> **EXERCISES TO COMPLETE**
1. Please quote the passage about retail sales from "A major factor" up to and including "alienating their shoppers.".
2. According to the passage about retail sales, how much did e-commerce revenue increase from 2009 to 2010?

> **READING TEXT**
(Our current research stream on in-store marketing for retailers and CPGs is on its way in a few months, and we’re looking for interested marketers to talk to about the topic! If you’re working on any in-store activations – shopper, mobile, etc. – please e-mail me and we’ll set up a time to chat!)
Last week, Target generated so much buzz that increased traffic shut down its website and some stores sold out of new merchandise within hours. Surprisingly, this wasn’t a big Black Friday-style sale – it was the introduction of a new clothing line.
With e-commerce sites increasingly encroaching on bricks-and-mortar sales, retailers are being forced to innovate to keep consumers coming back to their stores. From 2009 to 2010, e-commerce revenue increased 15.8%, while general merchandisers’ revenue increased 2.9% and department stores saw a revenue decrease of .8%.
A major factor in this shift to e-commerce is the rise of price transparency. Before the rise of smartphones and price trackers, consumers would have to either go to many physical stores or leaf through many weekly circulars to know which stores offered the lowest prices. Since both of these methods are incredibly time-consuming, though, consumers didn’t research the products and prices as much. This gave retailers some wiggle room to offer slightly higher prices without alienating their shoppers.

> **GIVEN INFORMATION**
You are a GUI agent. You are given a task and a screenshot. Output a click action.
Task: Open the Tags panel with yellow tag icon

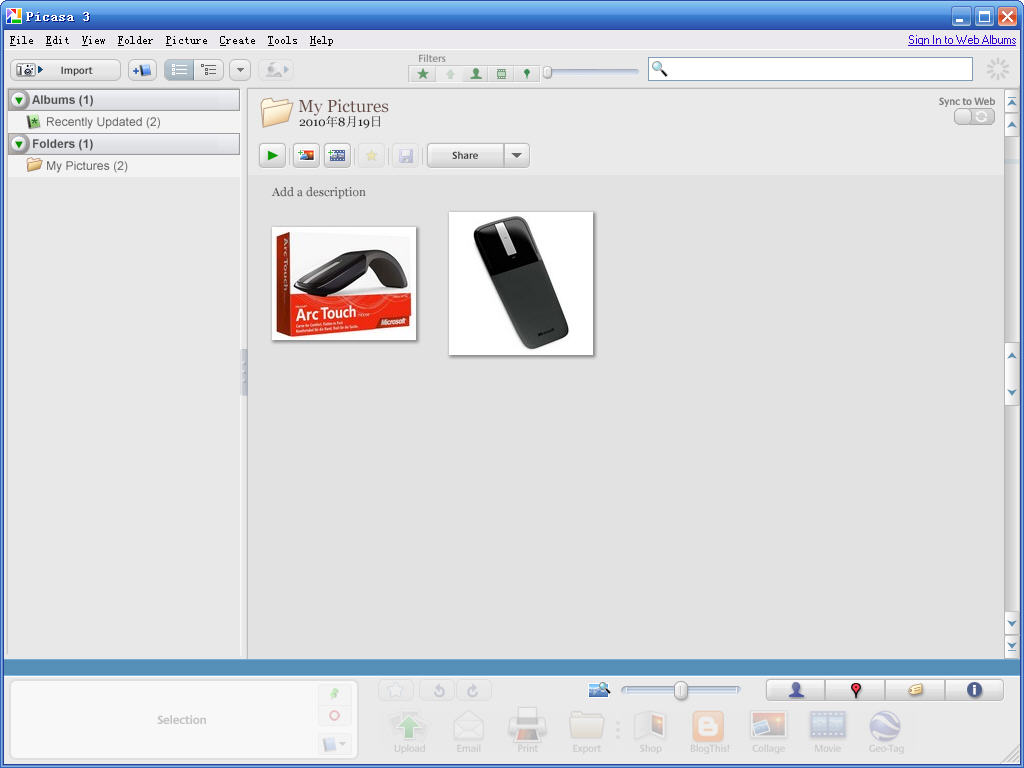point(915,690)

* * *

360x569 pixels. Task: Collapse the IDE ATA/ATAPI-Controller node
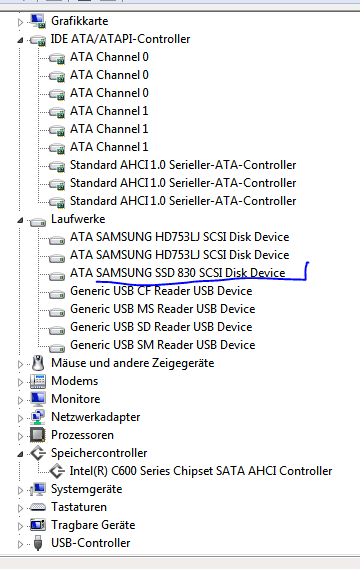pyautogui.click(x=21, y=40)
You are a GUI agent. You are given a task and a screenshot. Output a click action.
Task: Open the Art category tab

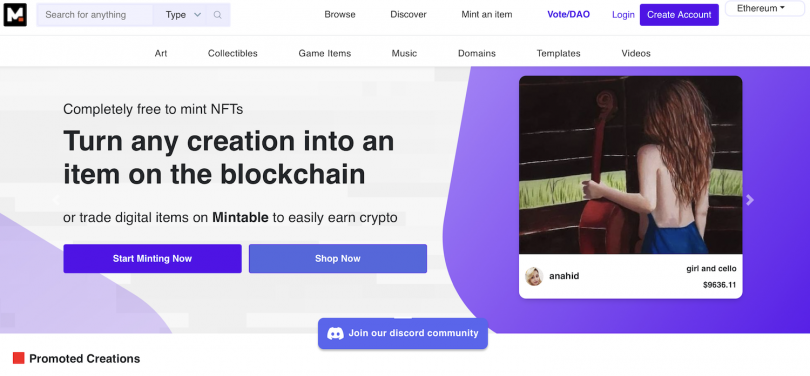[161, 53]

> **ANSWER SECTION**
1.
A major factor in this shift to e-commerce is the rise of price transparency. Before the rise of smartphones and price trackers, consumers would have to either go to many physical stores or leaf through many weekly circulars to know which stores offered the lowest prices. Since both of these methods are incredibly time-consuming, though, consumers didn’t research the products and prices as much. This gave retailers some wiggle room to offer slightly higher prices without alienating their shoppers.

2. 15.8%